Does having one vice deny a person for life from having coverage for any disease which my potentially be caused by that vice? How long must a person partake in this vice to be denied coverage for life (i.e. is it okay to smoke for a few years then quit?)
Your example also has the problem of measuring the "lifestyle questions" being presented. How would you prove a person isn't exercising enough? If I know it will get me denied I'm not going to self report. We would need some sort of invasive "health audit" industry to insure compliance with insurance requirements. A physical exam at the start of insurance doesn't solve this, because like I said, the existing issues could have been caused by any number of problems.
Your dismissal of my specific example is silly - I don't want to sue a doctor for misdiagnosing a relatively common issue. Connective tissue disorders are not that rare, and I'm far from unique. Do you want to live in a society where we have to fight tooth and nail to get basic care for problems on the basis that we might have caused them ourselves?
> You can't compile a list of facts about a person's life and use that to deterministicly attribute the cause of given conditions.
That is just not the case, and I shouldn't have to point out such basics on HN.
> A physical exam at the start of insurance doesn't solve this, because like I said, the existing issues could have been caused by any number of problems.
And yet I have to… People do a thing called "collecting data", on a large scale, and then they apply the lessons learnt from that data to calculate statistical risk. An imperfect system but, strangely enough, very effective (when not interfered with, as in the US health system).
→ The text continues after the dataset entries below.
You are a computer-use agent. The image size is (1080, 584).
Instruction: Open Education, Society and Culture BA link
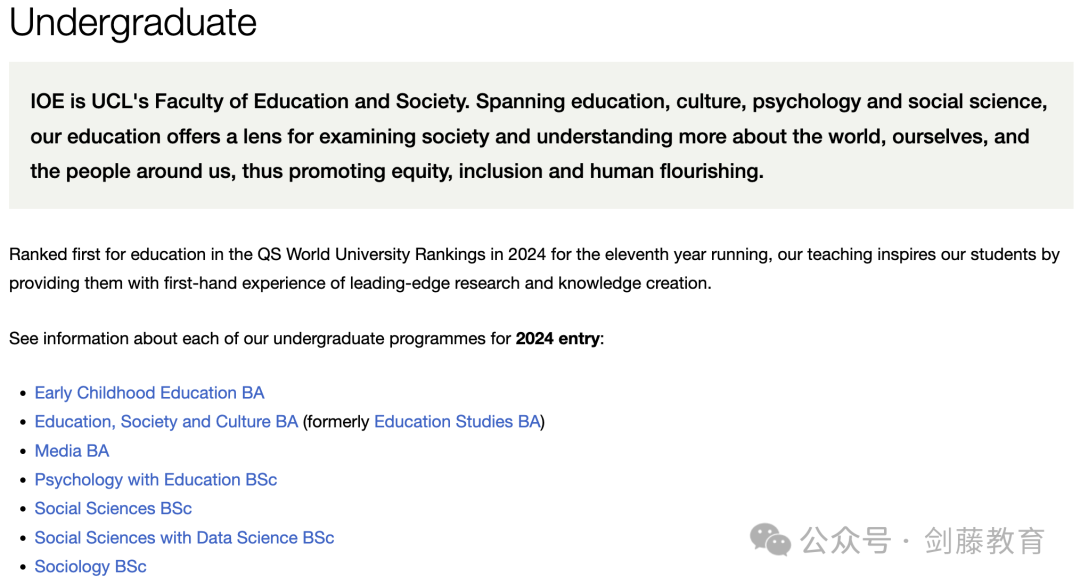pos(166,421)
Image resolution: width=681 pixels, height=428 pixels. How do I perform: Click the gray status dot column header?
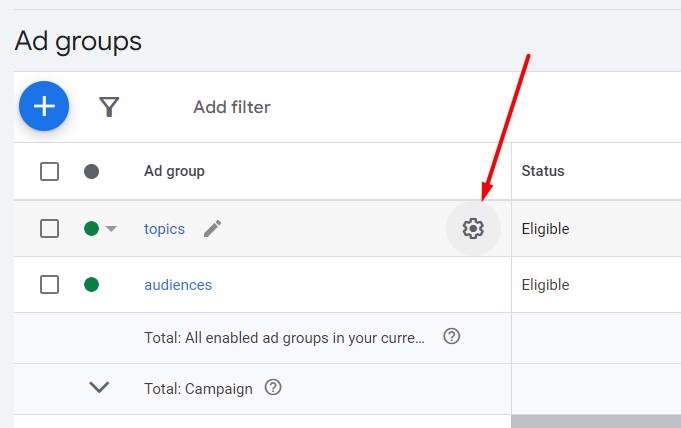[x=92, y=171]
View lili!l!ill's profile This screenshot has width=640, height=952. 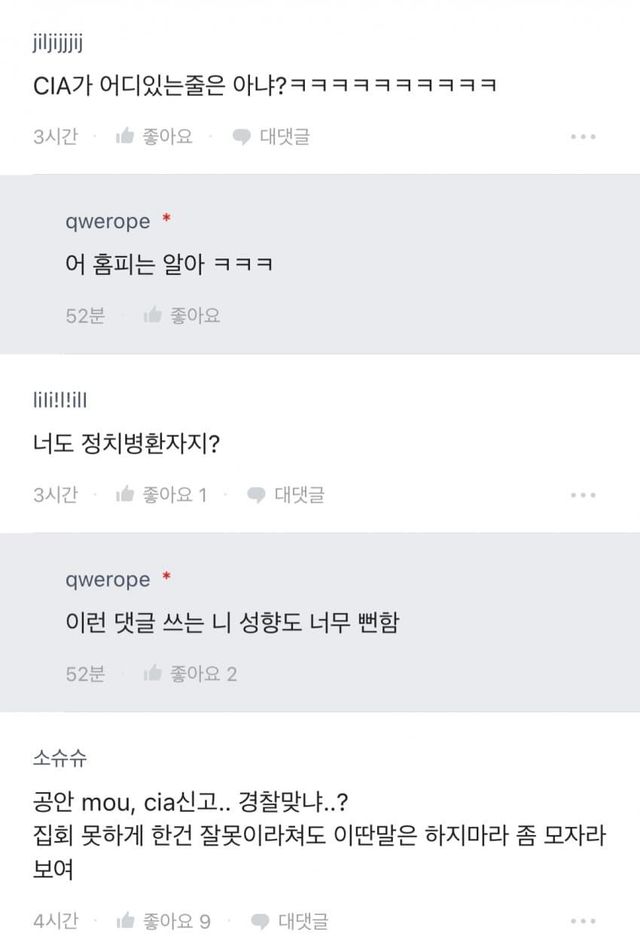61,401
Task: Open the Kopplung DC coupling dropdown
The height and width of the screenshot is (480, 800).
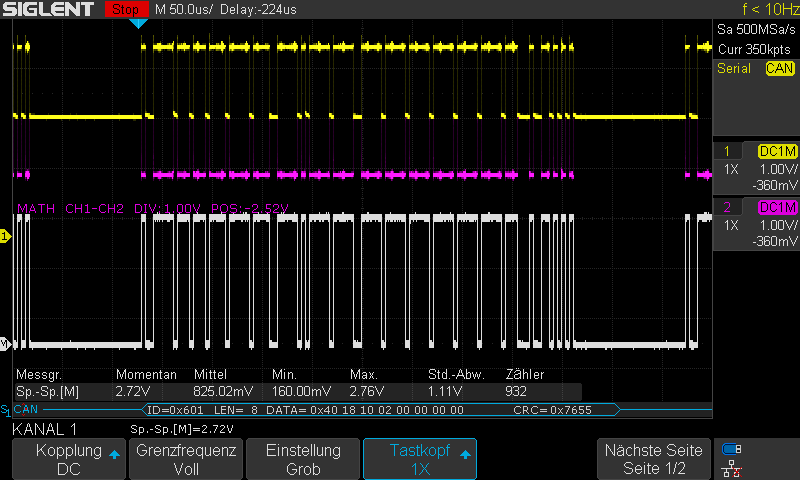Action: click(x=68, y=460)
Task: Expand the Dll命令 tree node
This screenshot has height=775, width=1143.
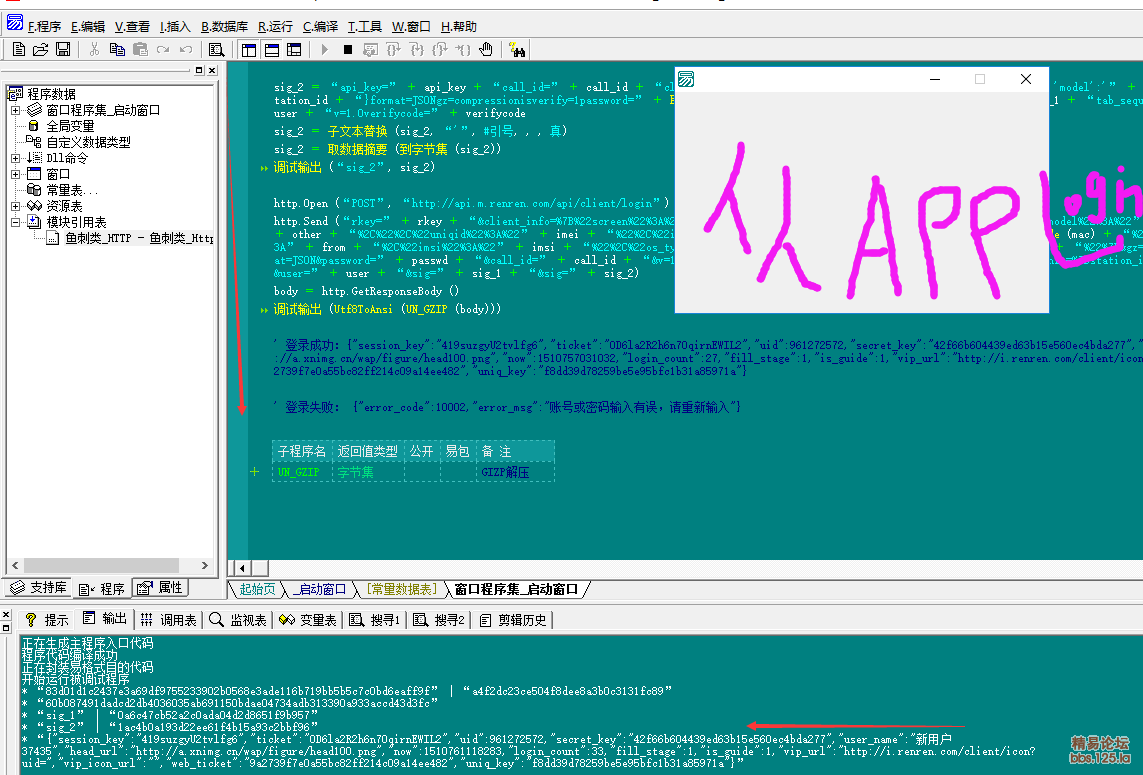Action: pos(16,158)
Of course, you are welcome to open a car insurance company and offer everyone the same insurance for the same price and watch as young men and previously uninsurable people flock to your service. Maybe you'll get lucky and won't have to pay out more than you take in. All the best with that.
> Your example also has the problem of measuring the "lifestyle questions" being presented. How would you prove a person isn't exercising enough? If I know it will get me denied I'm not going to self report.
And then the insurance company can decide what level of fraud it will tolerate (something HN has discussed previously[0], and the linked article[1] is enlightening) and thus adjust its costs, and perhaps premiums.
> Your dismissal of my specific example is silly - I don't want to sue a doctor for misdiagnosing a relatively common issue.
If it's not a problem then don't sue. If it is, that is what the court system is for (or whatever system doctors and medical companies would put in place to avoid going to court).
You don't, but you provide lower insurance prices to those who can demonstrate a healthy lifestyle.
You wouldn't even need too much surveillance to do this. Give people a yearly "fitness checkup" to encourage physical exercise, monitor weight to encourage healthy eating habits, do periodic drug tests to discourage drug use etc.
If you combined this with a (privacy preserving) fitness band that would monitor your vitals, and only send a list of premiums you're eligible for, you could do even better.
You'd have to account for preconditions that make it hard/impossible to exercise, but this would work for most people.
Any actual, real-world implementation of such a thing would 1) not be privacy preserving (except in the "we pinky promise we're not going to use this data!" kind of deal), and 2) would inevitably expand the definition of "unhealthy lifestyle" over time as a way to exclude undesirables from the system and thereby leave more resources for those who remain.
I've personally had postural issues that were for many years simply attributed to poor discipline. It later turned out that I have a connective tissue disorder that was destroying the joints in my body.
All you I can see your proposition doing is giving insurures another reason to decline potentially legitimate claims. Your case would be more rational if you were arguing for no insurance at all.